The WWW6 Conference, held early in 1997 in Santa Clara, California, was another milestone.

"We put on a major PR blitz at that conference, and I think it went over pretty well," Tim Bray recalls. "I think XML was one of the hot stories of that conference. By May 1 of '97 it was pretty obvious we were onto something that was going to be significant. And it's grown since then."

"Microsoft announced CDF based on XML a few weeks before the WWW6 conference, on purpose, in order to boost the interest in XML," Paoli remembers. "I took a bunch of Microsoft people who were involved in XML to the conference, and we made as much noise as possible in all the XML sessions."

"The SGML people got it as soon as they saw XML," Jon Bosak recalls, "because they all come from industries that had to solve this problem a long time ago. The HTML people only got it this year; that's when they started hitting the wall in large numbers, in terms of having to deal with significant levels of content. At the WWW5 Conference in Paris a year earlier, not many people knew what I was talking about. But when we presented the XML draft at the WWW6 Conference in April '97, about half the faces in the audience lit up. Those were content providers and Web site administrators who'd finally hit that wall. They knew that they had a problem, they just didn't know what to do about it. As soon as they saw XML, they knew."

Microsoft versus Netscape

Soon Netscape joined Microsoft in agreeing to support the new standard. Tim Bray began working with Netscape as a consultant. Articles on XML began showing up in a variety of print magazines and online publications.

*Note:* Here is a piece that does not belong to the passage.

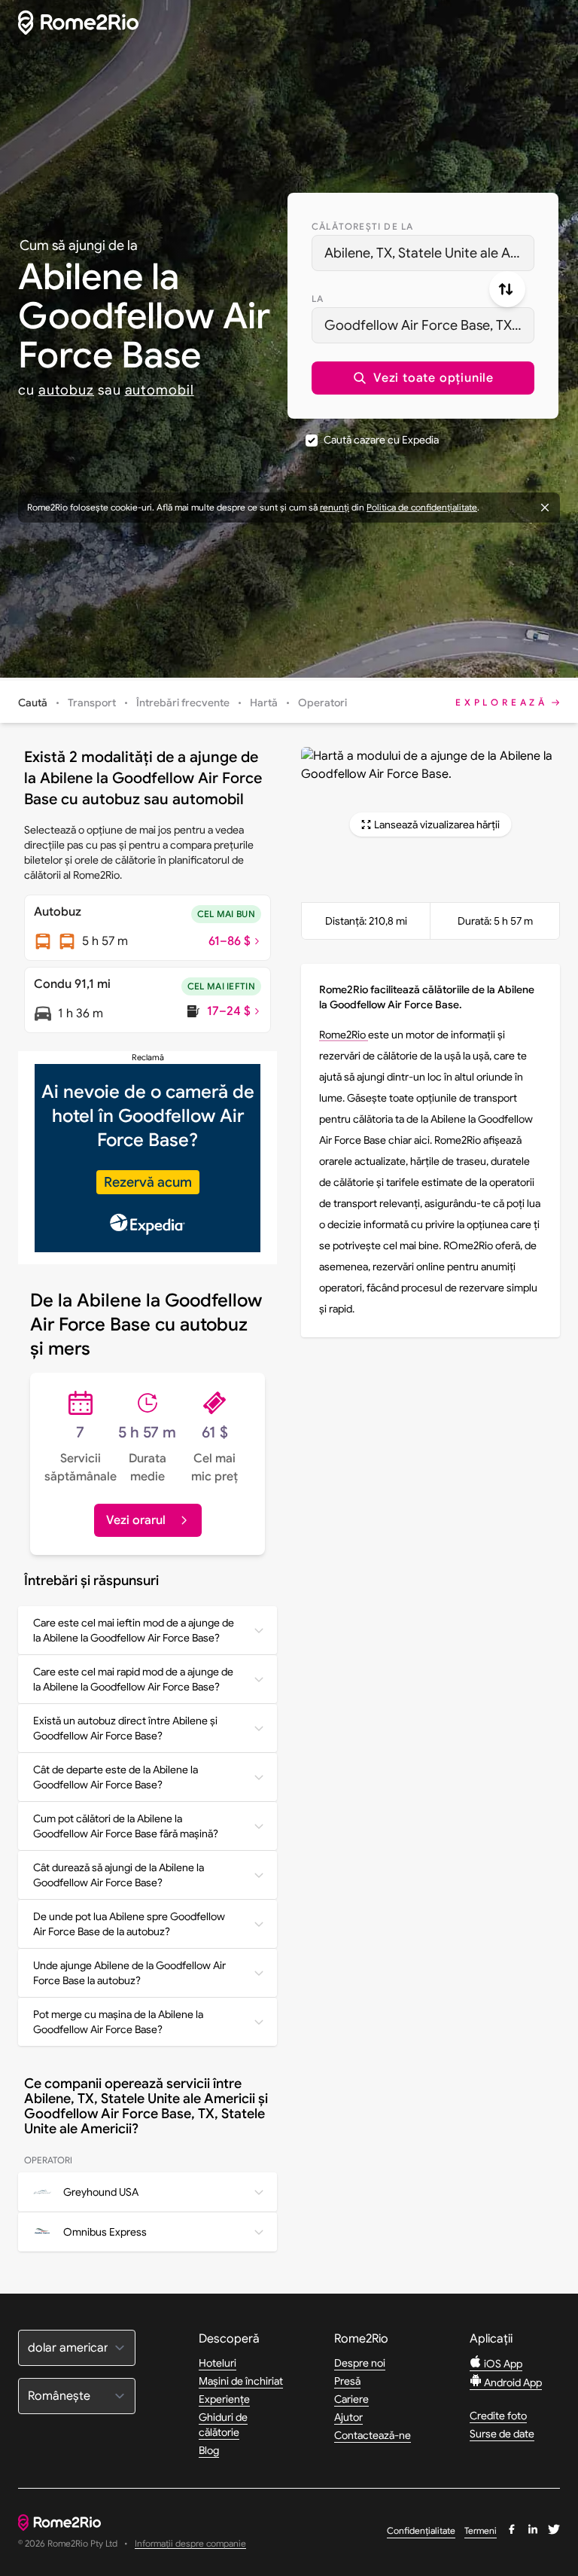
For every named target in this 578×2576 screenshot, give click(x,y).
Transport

Predictably, many media stories played up the Microsoft-versus-Netscape angle.

"The SGML people got it as soon as they saw XML because they all come from industries that had to solve this problem
a long time ago."

Many ERB members tend to downplay the importance of the competition between Microsoft and Netscape, but they all agree it will have an impact.

"Looking at this purely from the industry point of view," Jon Bosak says, "the competition can only do us good by accelerating the acceptance of a truly open, human-readable data format."

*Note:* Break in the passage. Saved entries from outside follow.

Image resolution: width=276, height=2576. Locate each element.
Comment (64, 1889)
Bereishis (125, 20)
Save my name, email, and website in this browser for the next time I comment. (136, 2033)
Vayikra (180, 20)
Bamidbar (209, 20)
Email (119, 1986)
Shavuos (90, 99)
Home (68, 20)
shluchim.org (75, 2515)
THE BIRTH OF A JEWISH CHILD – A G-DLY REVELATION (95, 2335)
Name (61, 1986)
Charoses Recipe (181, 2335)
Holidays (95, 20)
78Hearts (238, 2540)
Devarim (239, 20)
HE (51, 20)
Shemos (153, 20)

"The participation of both Microsoft and Netscape has been very beneficial," C.M. Sperberg-McQueen adds. "They bring a particular technical perspective to the discussions: the view of the world from a large programming shop with enormous numbers of current users is rather different from the view of the world from an academic institution or from a smaller commercial organization. In that sense, the Microsoft and Netscape viewpoints have been more similar than different, in my view."

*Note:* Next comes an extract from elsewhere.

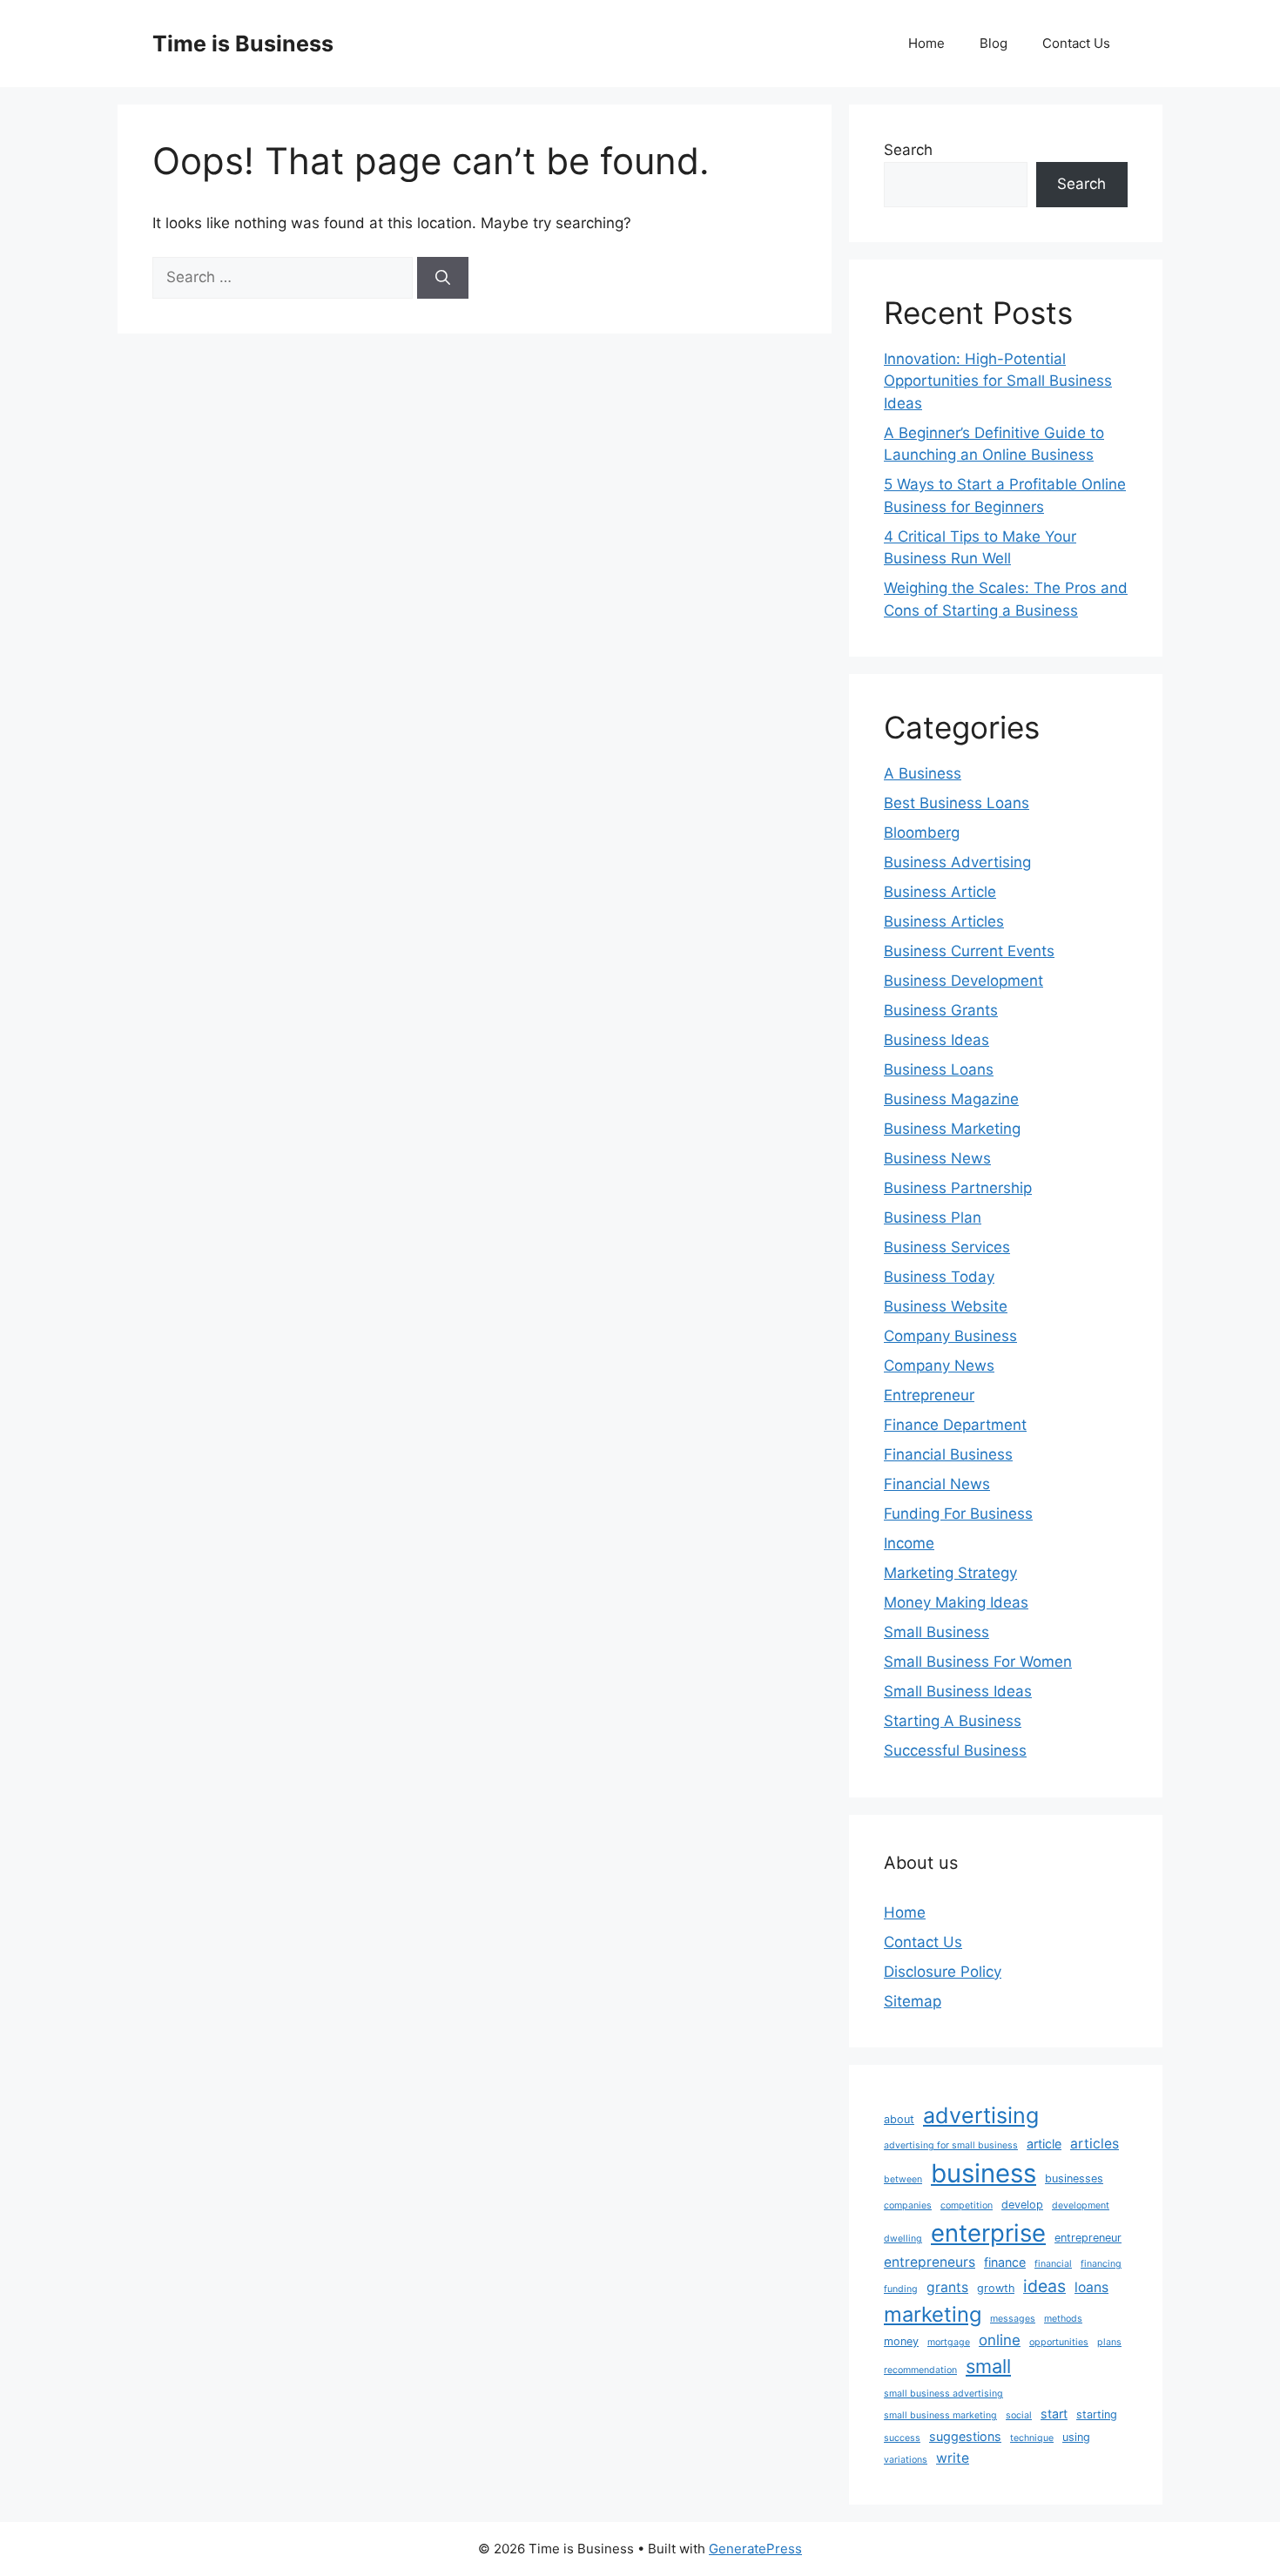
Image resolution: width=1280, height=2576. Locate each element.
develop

Steve DeRose believes that competitive issues will not intrude on the creation of the XML specification.

"The competition between Microsoft and Netscape would be almost a non-issue if not for a few over-excited articles," he says. "All the representatives on the XML Working Group are deeply committed to doing the right thing, and to a consensus process. Neither Netscape nor Microsoft has tried to dominate the process or to foist any self-serving proposals on the [XML working] group. Also, I think both companies realize they have better places to compete than over syntax. Let them and everyone else compete on user interface quality, reliability, performance, and functionality--not on who can dream up new tag names or punctuation marks faster!"

Details, Details

Although XML has met with an enthusiastic reception, the ERB members are well aware of the work that remains. First and foremost, they have to finish the specification.

"It would be nice if we could finish XML 1.0 and get it snapshotted," Tim Bray says. "We should get it blessed by W3C as a recommendation, and maybe even get it blessed by another standards organization as well, just so that we have a line in the sand and can say, 'Okay, this phase is done.' I think we need to do that simply because there are so many implementations happening so fast that just to be fair to the people who believed in what we've done we have to stop changing it. We have to stop and say, 'Okay, here's what it is. Maybe it's not perfect yet, it could be improved still further, but here's 1.0 and that's what 1.0 is.' I think clearly by the end of the year we must have 1.0 finished, blessed, and canonized. There will still be lots of other things to work on. The 1.0 version won't have a solution to the style sheet problem, it won't have a solution for lots of other things, but the base language has to be frozen."

Jon Bosak, for one, is hopeful that the big issues are behind them.

"I may be whistling in the dark," he says. "But aside from the political issues we're going to have to deal with as a result of competition, I don't think that XML really faces any major problems once we get the specification for 1.0 finished. It's been designed to be easy to implement, and outside of all the last-minute internationalization details, it hasn't really changed much for a while. The basics have been in place since last November '96, and most of the finer points were settled by April '97."

Still there are details on top of details.

"In addition to the greater complexity of XML itself," Bosak says, "we're dealing with all kinds of issues that were never confronted directly in HTML--how to handle whitespace, for example, or whether to make stuff like tag names case-sensitive or not, or whether the Japanese character for an ideographic space is really a space or not. Lots of nitty but mind-bogglingly complex problems that finally can't be sidestepped any more. And there was a big policy question, which was what to do about error-handling--but we're past that now."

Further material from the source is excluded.